WHAT NEEDS TO BE DONE ▸ In full and exactly, please return the records, but keep out the pictures.

MATERIAL FOR THIS EXERCISE ▸
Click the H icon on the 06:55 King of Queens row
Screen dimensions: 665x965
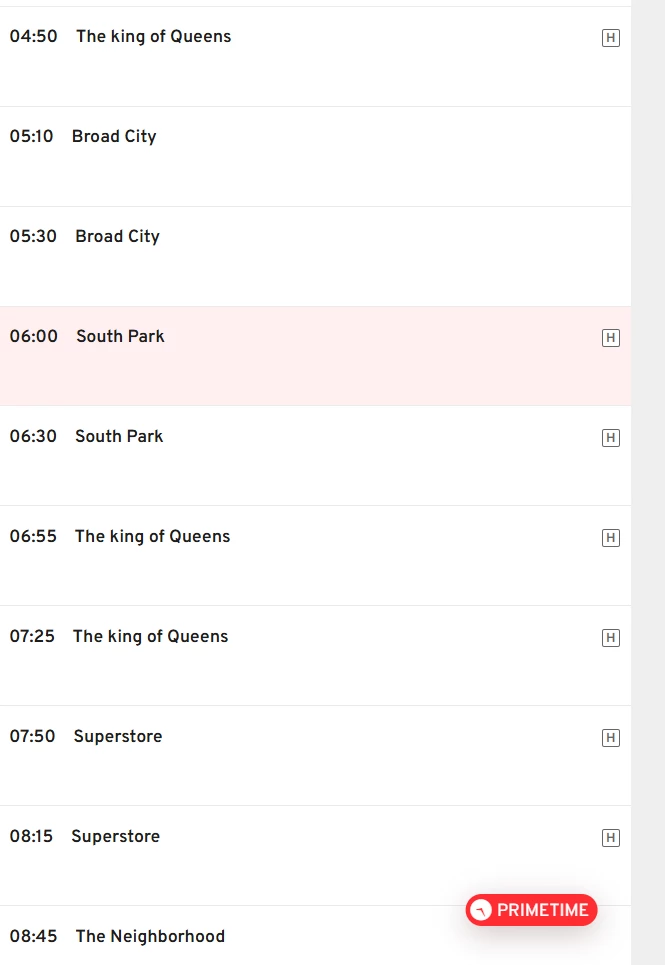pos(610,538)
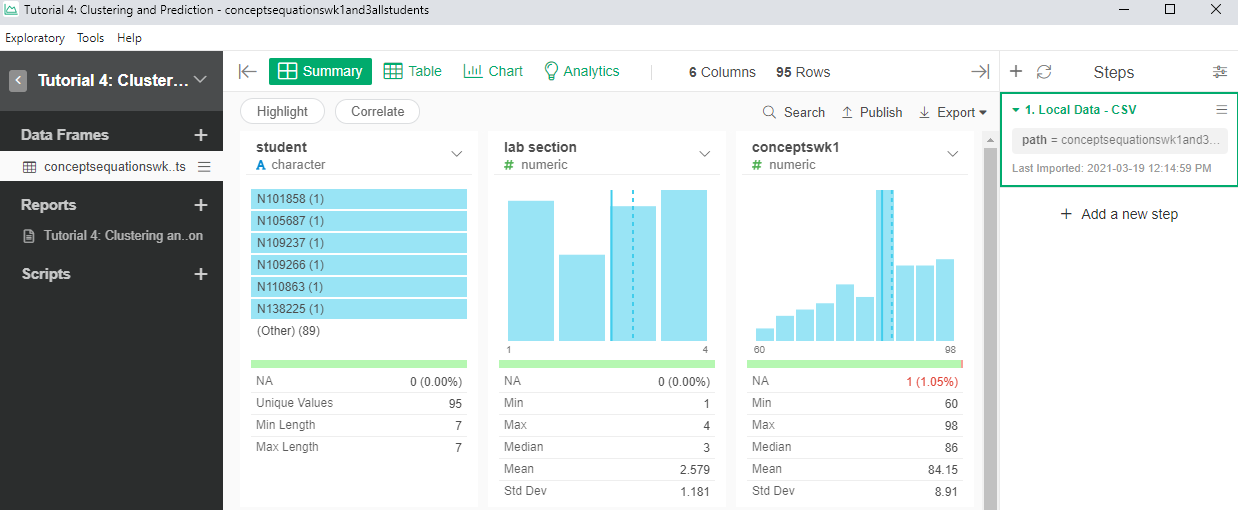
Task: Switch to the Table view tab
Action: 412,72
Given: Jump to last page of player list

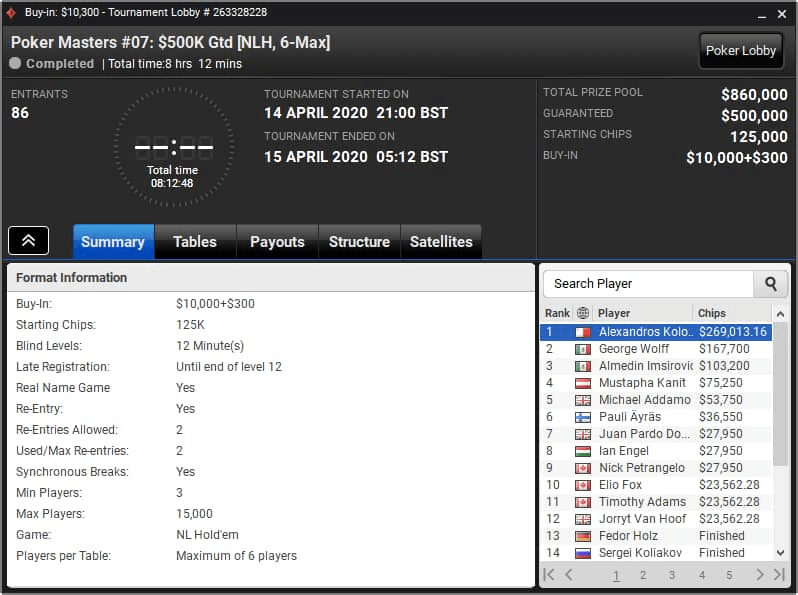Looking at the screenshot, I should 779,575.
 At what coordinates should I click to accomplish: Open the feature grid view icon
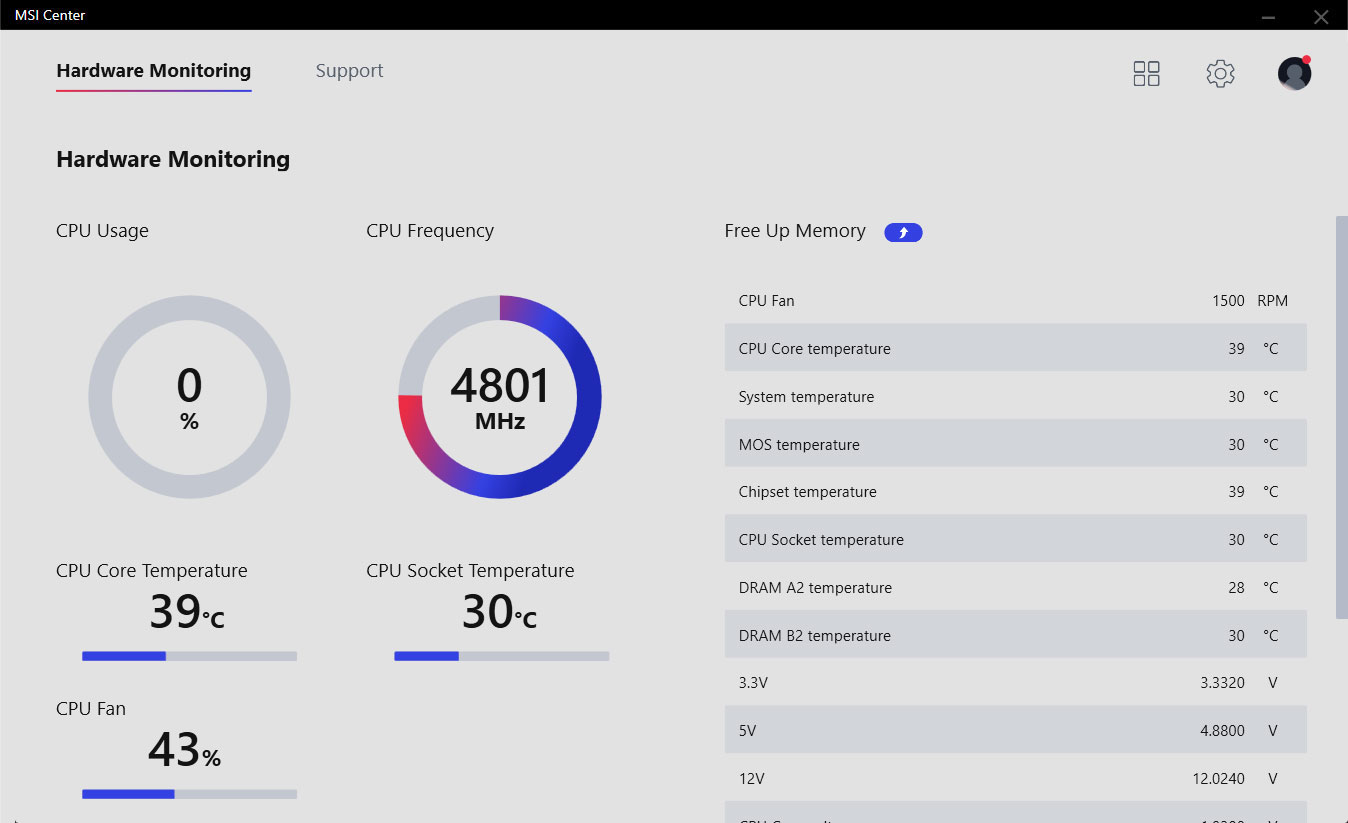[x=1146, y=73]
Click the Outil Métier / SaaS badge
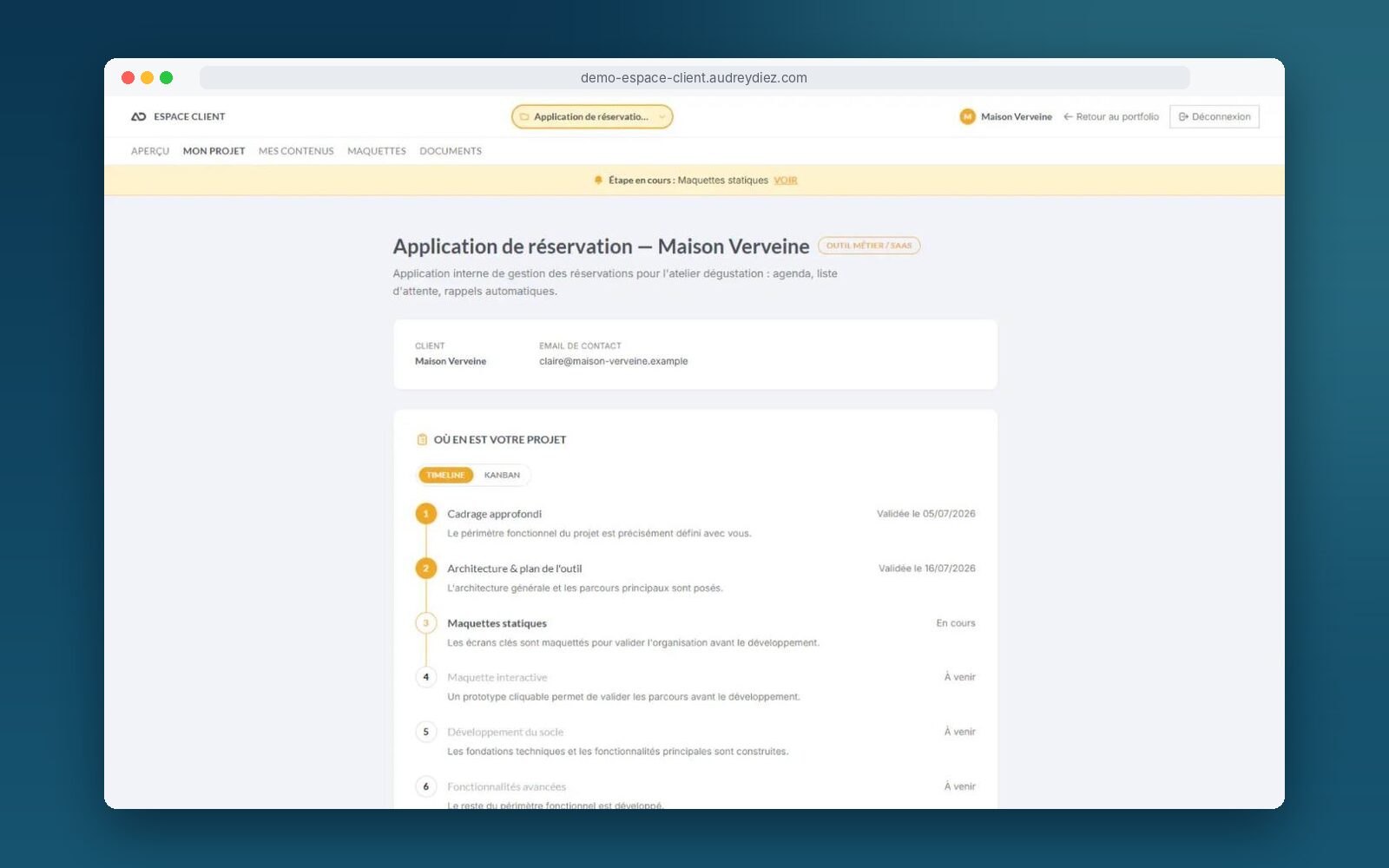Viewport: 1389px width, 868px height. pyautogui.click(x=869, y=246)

SOLUTION TO THE EXERCISE ▸
Click the H icon on the 06:55 King of Queens row
Screen dimensions: 665x965
pos(610,538)
Task: Switch to the Table view tab
Action: 412,72
Given: Jump to last page of player list

Looking at the screenshot, I should 779,575.
 At what coordinates should I click to accomplish: Open the feature grid view icon
[x=1146, y=73]
Click the Outil Métier / SaaS badge
Viewport: 1389px width, 868px height. pyautogui.click(x=869, y=246)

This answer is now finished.